EXCERPTED PASSAGE:

Wednesday, May 23, 2012

Shaw/Stratford Preview

Julie Martell in Ragtime (photo credit: Emily Cooper)

Two Guys, Five Days, Five Plays
by Stuart Munro
Starting this Friday, fellow CharPo contributor Dave Ross and myself will be heading into the heart of Ontario’s theatre world and installing ourselves at the Shaw and Stratford Festivals. Two Guys, Five Days, Five Plays will have us in Niagara-on-the-Lake for the opening nights of Bernard Shaw’s Misalliance, and Ahren and Flaherty’s Ragtime. We’ll be taking Sunday off (for Jesus) before heading to Stratford and the openings of Shakespeare’s Much Ado About Nothing, Dubin and Warren’s 42nd Street, and Gesner’s You’re a Good Man, Charlie Brown.
Ragtime is one of those big, bold, beautiful musicals that exists on a grand scale as it tries to present grand ideas

I confess I don’t know Shaw’s plays as well as I maybe should (again, I went to music theatre school …) and Misalliance is a bit of a mystery to me. But every time I mention it to someone familiar with it, their eyes light up and they say “Oh! That’s a good one.” This alone is enough to intrigue me. The main reason we’re at the festival this weekend is for the opening of Ragtime. Back when the original Livent production was touring in Vancouver, a friend of mine told me I just had to see it. I was still quite young and all kinds of naïve, and I really had no interest in seeing a musical I knew nothing about. A few years went by, Livent went bankrupt, and I started college. For one of our productions we presented a medley of songs from Ragtime, and about five minutes into the first rehearsal, I knew I was singing something special. This sense of awe was almost immediately followed by a sense of regret that I hadn’t seen that original production. Ragtime is one of those big, bold, beautiful musicals that exists on a grand scale as it tries to present grand ideas—namely the rapidly changing face of America at the turn of the previous century. I introduced Ragtime to Dave some time ago and he immediately fell in love with it. Needless to say, we’re both pretty excited about finally getting to see it on stage.

EXTRACTED INFORMATION:

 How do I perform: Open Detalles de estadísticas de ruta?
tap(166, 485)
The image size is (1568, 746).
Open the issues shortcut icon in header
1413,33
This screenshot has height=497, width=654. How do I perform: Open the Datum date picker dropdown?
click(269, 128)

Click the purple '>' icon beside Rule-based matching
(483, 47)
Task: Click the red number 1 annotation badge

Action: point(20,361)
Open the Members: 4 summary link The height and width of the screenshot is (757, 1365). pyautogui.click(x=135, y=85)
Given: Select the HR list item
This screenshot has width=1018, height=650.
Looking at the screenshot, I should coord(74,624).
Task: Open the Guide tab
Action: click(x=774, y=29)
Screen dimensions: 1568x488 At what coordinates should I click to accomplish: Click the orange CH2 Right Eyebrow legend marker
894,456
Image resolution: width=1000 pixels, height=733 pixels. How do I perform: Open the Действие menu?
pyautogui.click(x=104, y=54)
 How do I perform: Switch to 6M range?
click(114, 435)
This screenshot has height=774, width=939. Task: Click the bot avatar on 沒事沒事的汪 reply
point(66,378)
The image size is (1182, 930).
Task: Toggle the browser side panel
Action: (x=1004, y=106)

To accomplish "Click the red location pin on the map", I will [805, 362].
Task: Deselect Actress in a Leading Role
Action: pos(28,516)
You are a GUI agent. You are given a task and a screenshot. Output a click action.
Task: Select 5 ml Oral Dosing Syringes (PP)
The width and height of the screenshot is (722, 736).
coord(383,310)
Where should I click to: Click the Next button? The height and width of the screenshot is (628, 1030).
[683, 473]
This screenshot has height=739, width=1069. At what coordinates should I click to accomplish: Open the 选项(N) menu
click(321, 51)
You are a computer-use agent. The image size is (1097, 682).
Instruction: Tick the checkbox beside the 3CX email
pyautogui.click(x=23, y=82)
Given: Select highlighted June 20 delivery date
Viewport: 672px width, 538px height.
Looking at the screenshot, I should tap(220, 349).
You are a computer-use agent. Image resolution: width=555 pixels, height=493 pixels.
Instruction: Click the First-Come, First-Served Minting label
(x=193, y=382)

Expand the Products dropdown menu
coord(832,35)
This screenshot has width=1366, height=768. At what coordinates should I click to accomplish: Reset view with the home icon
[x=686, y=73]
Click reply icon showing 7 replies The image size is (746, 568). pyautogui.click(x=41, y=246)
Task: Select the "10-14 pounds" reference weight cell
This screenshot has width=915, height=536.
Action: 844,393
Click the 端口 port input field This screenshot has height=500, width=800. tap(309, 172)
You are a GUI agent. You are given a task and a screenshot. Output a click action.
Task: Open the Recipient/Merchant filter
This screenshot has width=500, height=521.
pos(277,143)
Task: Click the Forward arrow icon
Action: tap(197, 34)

YOUR TASK: According to the Shaw/Stratford preview, which two plays will the writers see on opening night in Niagara-on-the-Lake? The listing comes from a different source than the text.

REPLY TO THE EXERCISE: Bernard Shaw's Misalliance and Ahren and Flaherty's Ragtime.